The year had its ups and downs, as is always the case. I got to know some great colleagues and shifted away from others--not always because I chose to, but in life there's always that ebb and flow, and geography plays an enormous role, I think. For better or worse, simple proximity shapes our relationships; at least, I find that to be true. I realize it's not rocket science to see that working (or living) in the same room or across the hall from someone allows a relationship to grow. But what happens after that? After you've been shifted to another room or another floor or another city? Then the real work begins--you have to decide whether you want to stay in contact with that person and how much contact you want to have, and then you choose to make the effort to do so. I think the sad part is when you realize you put more stock in the relationship than the other person did...you want to make the effort but the other person doesn't. No matter how old we get, there's still that feeling of let-down, that secret "Why doesn't s/he like me as much as I like her?" thought. Of course, there's rarely an answer to this question, but then you have to figure out whether to continue making the effort and see if it's returned or simply move on to the friends who want to reciprocate.
It can be exhausting.
Nowadays we have wonderful technology to keep in touch, which narrows that distance. I love that I can communicate with people I love and miss through e-mail, Skype, this blog, and that old stand-by, the phone. It does help. Even then, though, you make the decisions: Whom do I send this e-mail forward to? How many people really want to hear about my latest "big" news? How many people do I care to tell directly? Why didn't she answer my text? I KNOW she got it. When did I become "Christmas card friends" with this person? Do I care or just let that one go?

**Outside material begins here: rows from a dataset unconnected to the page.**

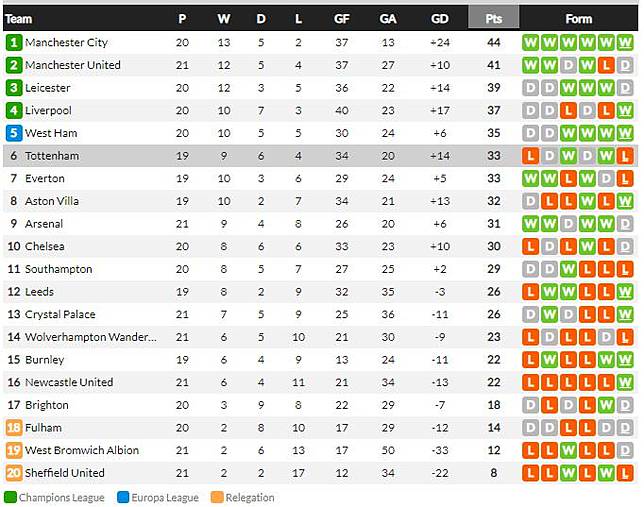Screen dimensions: 644x507
Task: Sort by the GF column header
Action: pos(342,19)
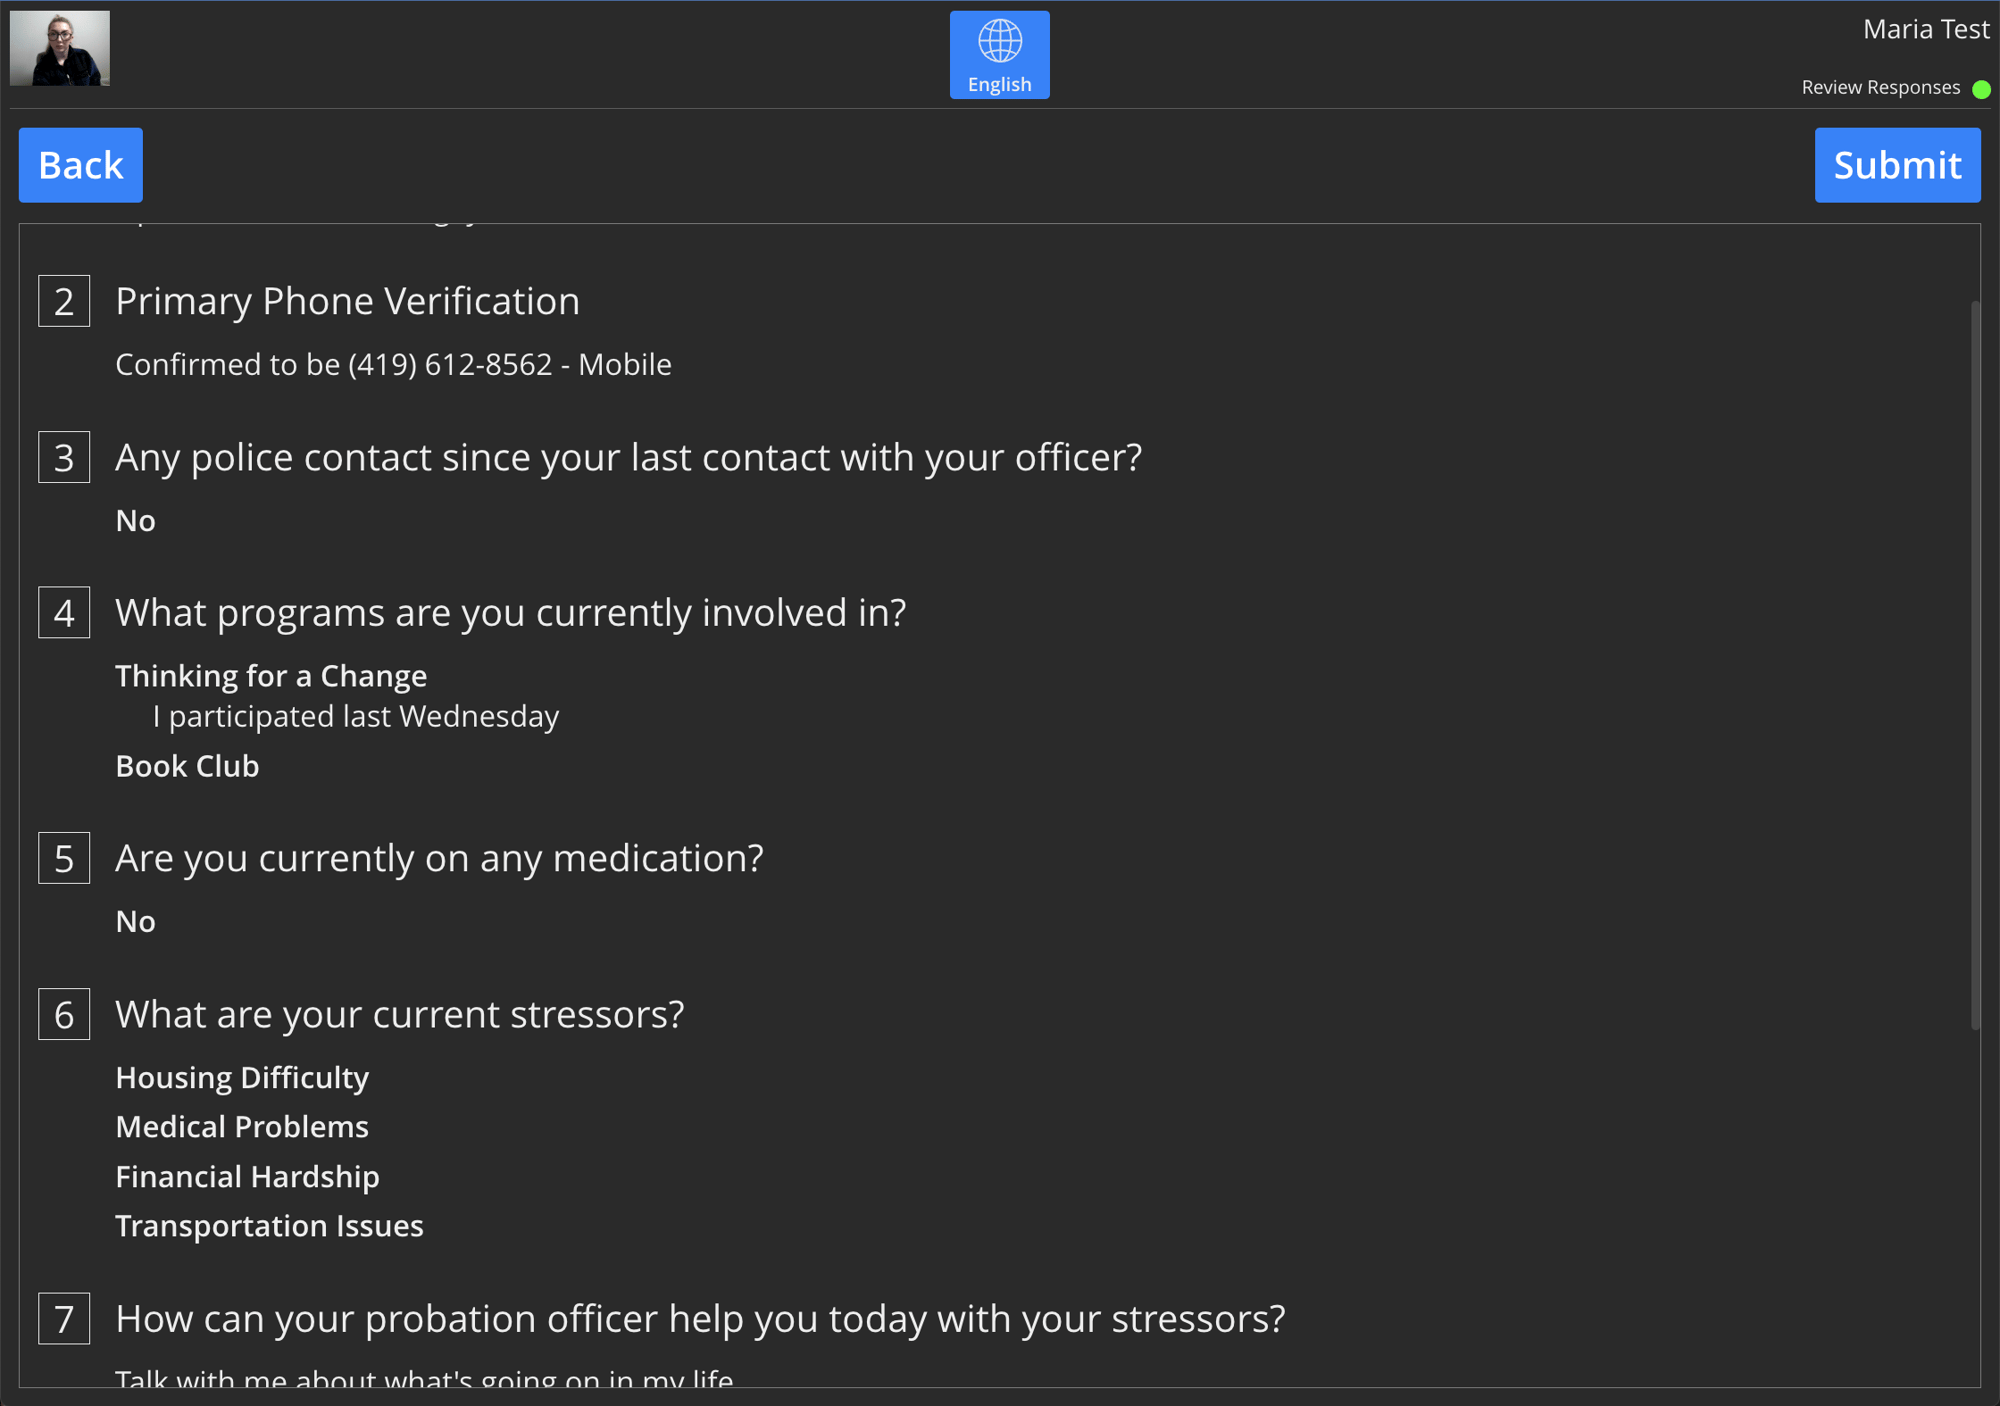Viewport: 2000px width, 1406px height.
Task: Submit the reviewed responses
Action: [x=1897, y=165]
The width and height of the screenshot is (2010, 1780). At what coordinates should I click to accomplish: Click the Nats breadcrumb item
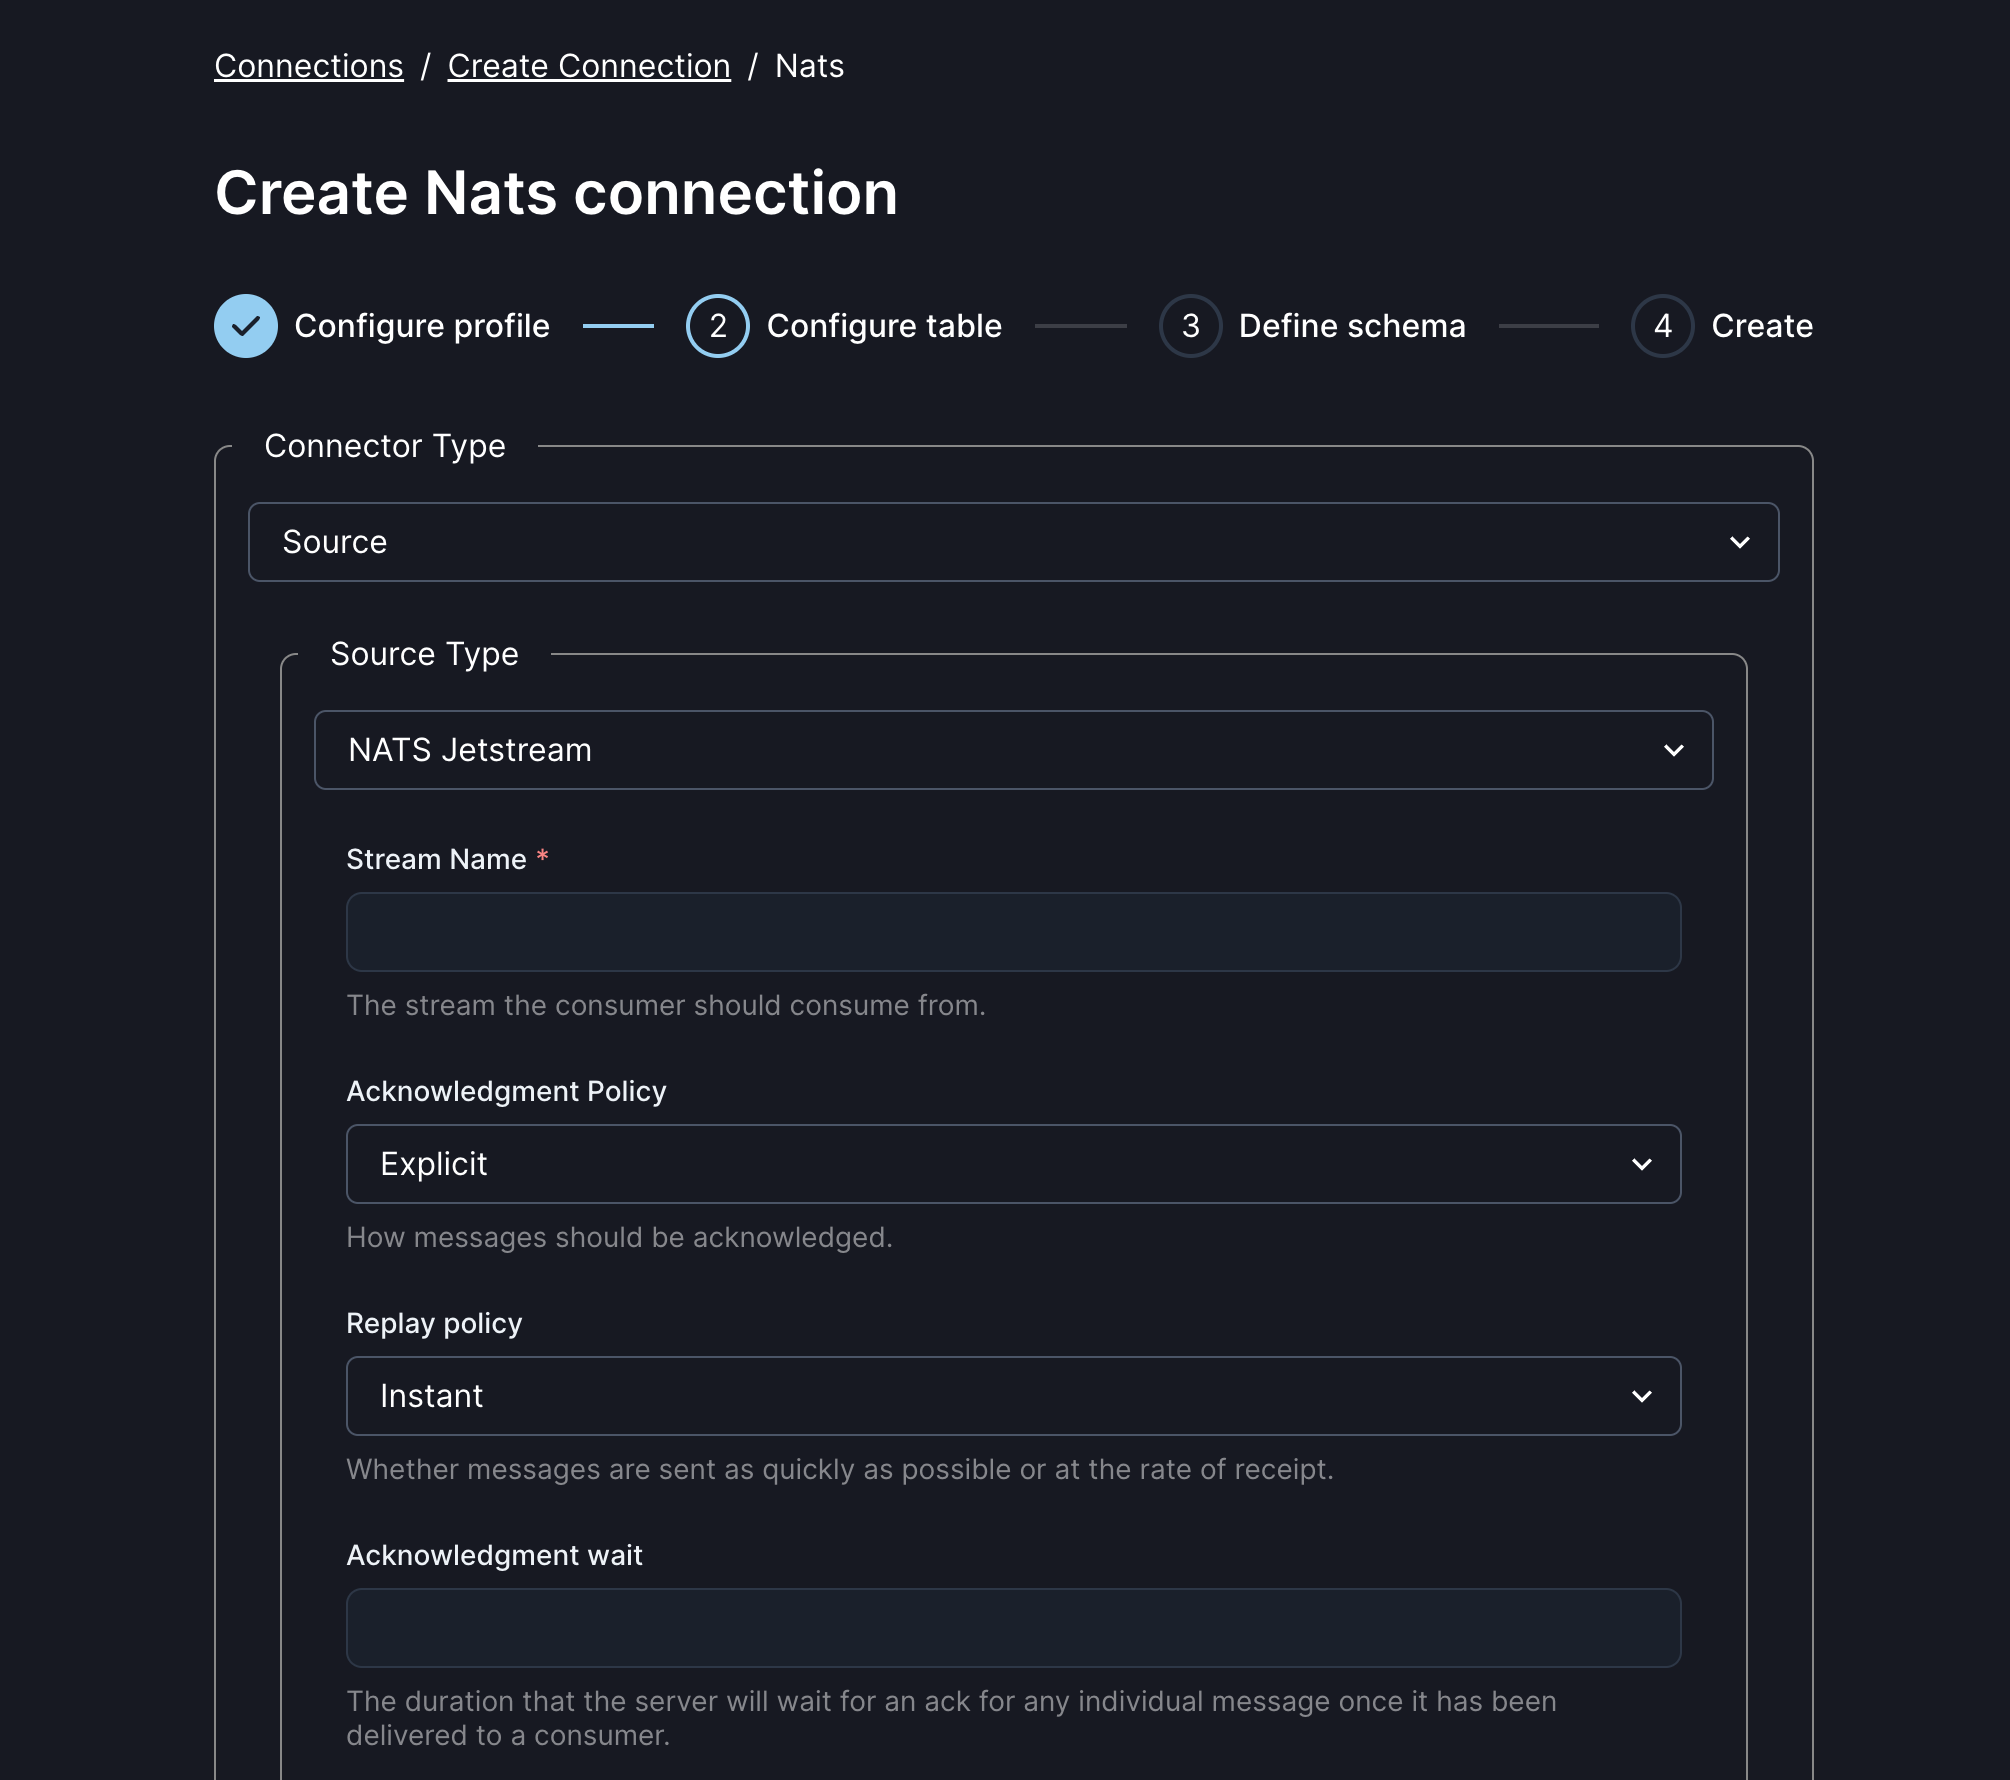[809, 65]
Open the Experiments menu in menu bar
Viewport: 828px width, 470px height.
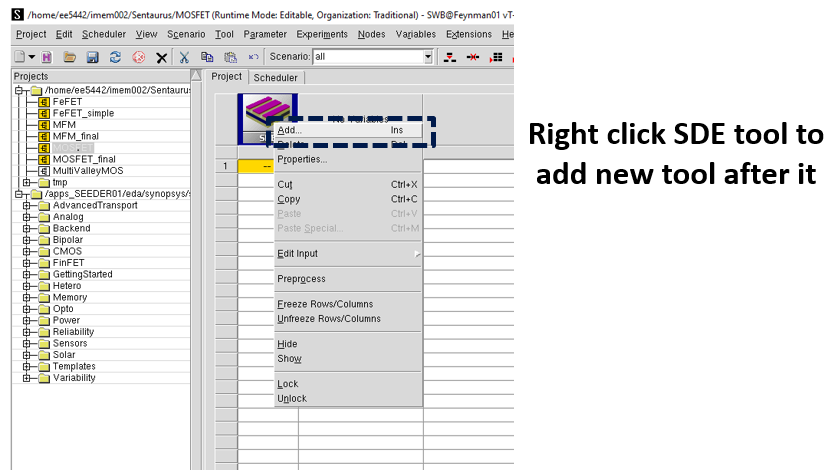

Again, the exhaustion. It really does mean something--I realized this one time when, in my fifth attempt to get hold of a friend who either 1) rarely returned my calls or 2) tended to have all plans remain soft unless her Option A fell through (therefore making me Option B), T. said to me, "Honey, why are you wasting your time? Call the people who call you back." And the light bulb went on. So obvious yet so not. I took the advice and have felt a lot happier since.
This started out as a post about my school year wrap-up and took a totally different turn, but I think I can get it to circle around: I'm always going to act friendly and nice to those I work with because that's who I am. I don't see a point in blowing anyone off or treating anyone shabbily unless given a serious reason to do so, and even then I would remain civil. But I have to accept that some people will accept my friendship and make the effort and others won't, and that has nothing to do with me, 95% of the time. It's that person's decision. Really, this post has a lot to do with self-esteem, something I recently realized I lack. I have always been my harshest critic, but I think this summer I plan to love myself a bit more and surround myself with others who will help with that.
Suggestions are welcome. I took a self-defense course a few weeks ago (YOU ALL SHOULD DO THIS. IT WAS AWESOME AND SO EMPOWERING!!!!!), and I'm doing a follow-up next month. I'll phone some friends who will phone me back. I'll plan for the fall. I may do more yoga and just let me be me.
But right now the screened-in porch and the rest of my John Irving are calling my name, so I'll stop ruminating and begin enjoying the weekend. You do the same, my dears.